It was in the mid 1960s when Davis agreed to give a few of us 20
somethings a quick ad hoc class on this stuff. We got together an hour a
day for a few weeks. To my 50+ year old recollection, the
no-halting-machine proof he showed us was virtually identical to the one
in the Linz book.

> I don't know who first published a proof of the form you are so obsessed
> with. If anyone knows, I'd like to hear about it. Of course it comes
> in many guises, for Turing machines and other models like register
> machines (as I first encountered it), so maybe it was not originally
> given for TMs at all?--

Jeff Barnett

[Chris M. Thomasson]

On 7/10/2021 10:00 AM, Mr Flibble wrote:
> I agree with Olcott that a halt decider can NOT be part of that which
> is being decided (see [Strachey 1965]) which, if Olcott is correct,
> falsifies a collection of proofs (which I don't have the time to
> examine) which rely on that mistake. The mistake Olcott seems to be
> making is inferring that just because those proofs are invalid then that
> somehow means that the halting problem itself is not undecidable.


If he can tell me a complex multi-threaded program will halt or run
forever, for sure, I would be interested. No false results allowed.

I am thinking about something like this, with an abuse of using standard
race conditions in broken rmw's... Think if the logic of the program
used these race conditions from time to time to halt or not. Well, think
if a program flipped a coin and then decided not to halt or not based on
the result. It was all threaded and complex. ;^)

https://groups.google.com/g/comp.lang.c++/c/7u_rLgQe86k/m/XiqELOEECAAJ

If Peter can do that, WOW!!!

[Ben Bacarisse]

Jeff Barnett <j...@notatt.com> writes:

> On 7/10/2021 7:56 PM, Ben Bacarisse wrote:
>> olcott <No...@NoWhere.com> writes:
>>
>>> All of the textbooks have this same proof.
>> You have not even read the proper proof given in the textbook that you
>> appear to have: "An Introduction to Formal Languages and Automata" by
>> Peter Linz.
>>
>>> As long as the Turing proof is based on the same idea I am set.
>> Turing never published a proof of the halting theorem, though he
>> certainly knew it. His 1936 paper was not concerned with halting, but
>> with defining "commutable numbers".
>> I think it was Martin Davis who coined the term "halting problem", but
>> his use of the terms is not what you would recognise, and the proof is
>> entirely different.
>
> It was in the mid 1960s when Davis agreed to give a few of us 20
> somethings a quick ad hoc class on this stuff. We got together an hour
> a day for a few weeks. To my 50+ year old recollection, the
> no-halting-machine proof he showed us was virtually identical to the
> one in the Linz book.

Where was this? Was anything published? Did you get the feeling he was
claiming the construction was his own invention?

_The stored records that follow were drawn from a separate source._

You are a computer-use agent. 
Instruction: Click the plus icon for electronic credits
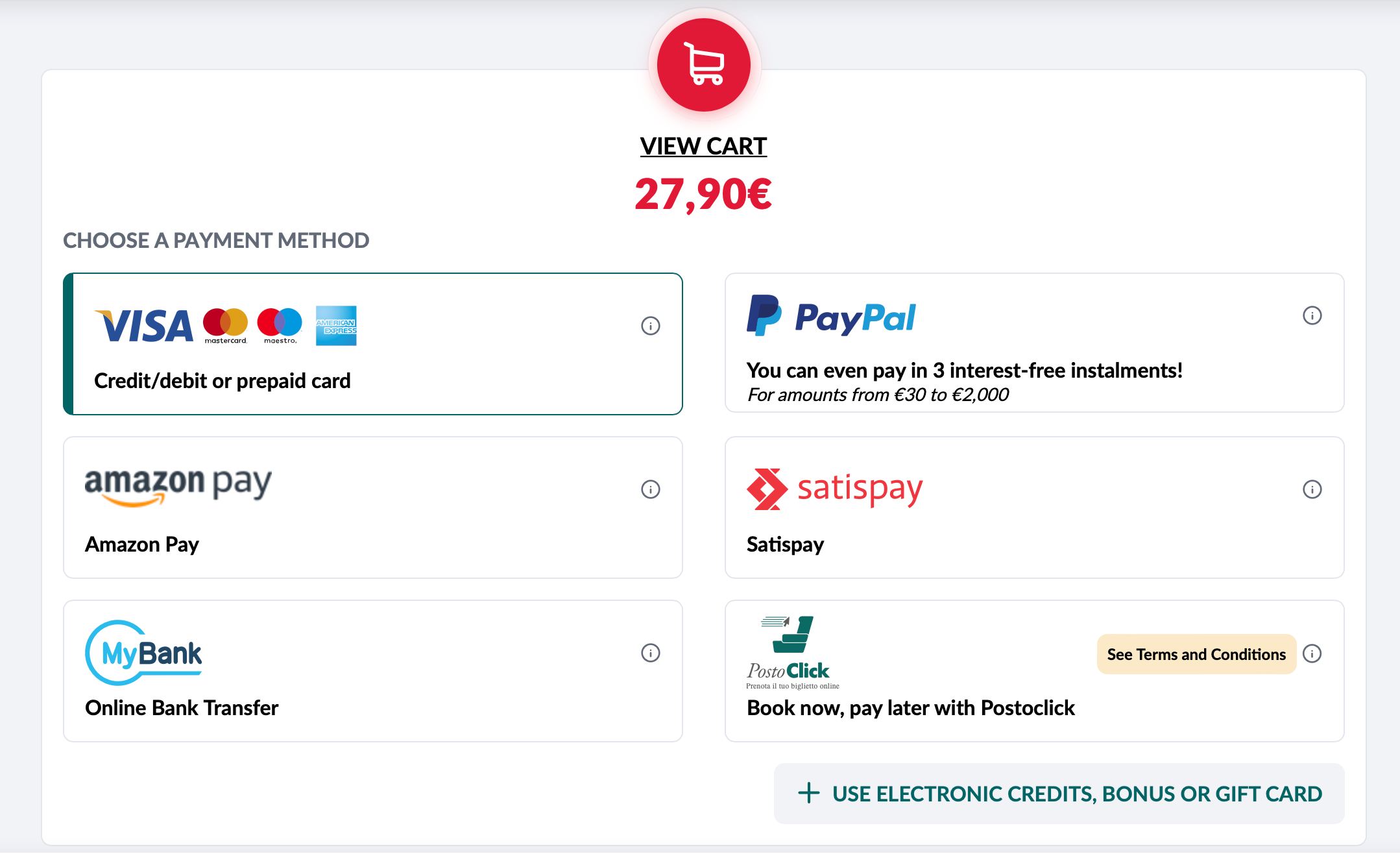tap(808, 793)
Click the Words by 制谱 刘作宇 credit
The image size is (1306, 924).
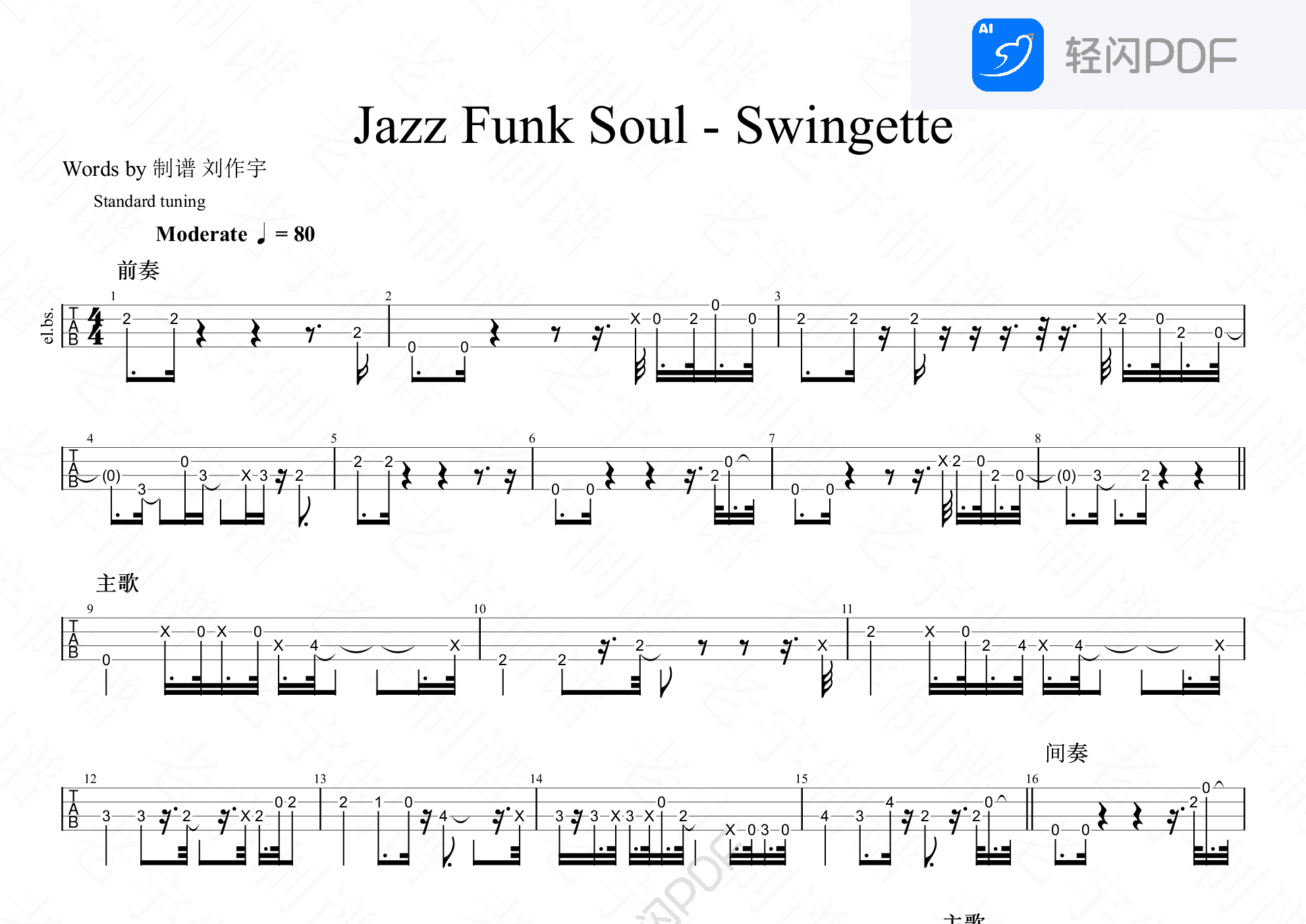click(165, 169)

My feeling is that the idea embodied in the "usual" construction was
just floating around as a rather obvious way to persuade those readers
who don't like the more formal proofs that textbooks tended to use.
This may be completely wrong, but since you were around at the time,
maybe you can shed some light on it.

--
Ben.

[Ben Bacarisse]

olcott <No...@NoWhere.com> writes:

> On 7/10/2021 8:56 PM, Ben Bacarisse wrote:
>> olcott <No...@NoWhere.com> writes:
>>
>>> All of the textbooks have this same proof.
>> You have not even read the proper proof given in the textbook that you
>> appear to have: "An Introduction to Formal Languages and Automata" by
>> Peter Linz.
>>
>>> As long as the Turing proof is based on the same idea I am set.
>> Turing never published a proof of the halting theorem, though he
>> certainly knew it. His 1936 paper was not concerned with halting, but
>> with defining "commutable numbers".
>
> Yes numbers that live in New Jersey and go to work in New York
> city. They commute to work.

Noted. This how you want discuss the matter is it? I can do it too.

> I am happy to say that my C version works just fine:

Not according to you. H(P,P) == 0 and P(P) halts.

> // Simplified Linz Ĥ (Linz:1990:319)
> void P(u32 x)
> {
> if (H(x, x))
> HERE: goto HERE;
> }

Still hiding H, I see.

--
Ben.

[Ben Bacarisse]

wij <wyn...@gmail.com> writes:

> On Sunday, 11 July 2021 at 10:34:36 UTC+8, Ben Bacarisse wrote:
>> wij <wyn...@gmail.com> writes:
>>
>> > I have composed an axiom that clarifies the issue. I am convinced no one
>> > have ever said the same thing as General Undecidable Axioms says:
>> > +----------------------------------------------------------------------------------+
>> > | No TM U can decide the property of a TM P if that property can be defied by TM P. |
>> > +----------------------------------------------------------------------------------+
>> I'm also pretty sure no one has ever said that. What does it mean? In
>> particular, what is a property of P that "can be defined by TM P"? May
>> this is your way of stating Rice's Theorem?
>>
>> --
>> Ben.

It's best not to quote sigs.

> Examples are provided in
> https://groups.google.com/g/comp.theory/c/65ZaXe9Sabk
> It is an axiom, intuitive enough, proof is not really necessary.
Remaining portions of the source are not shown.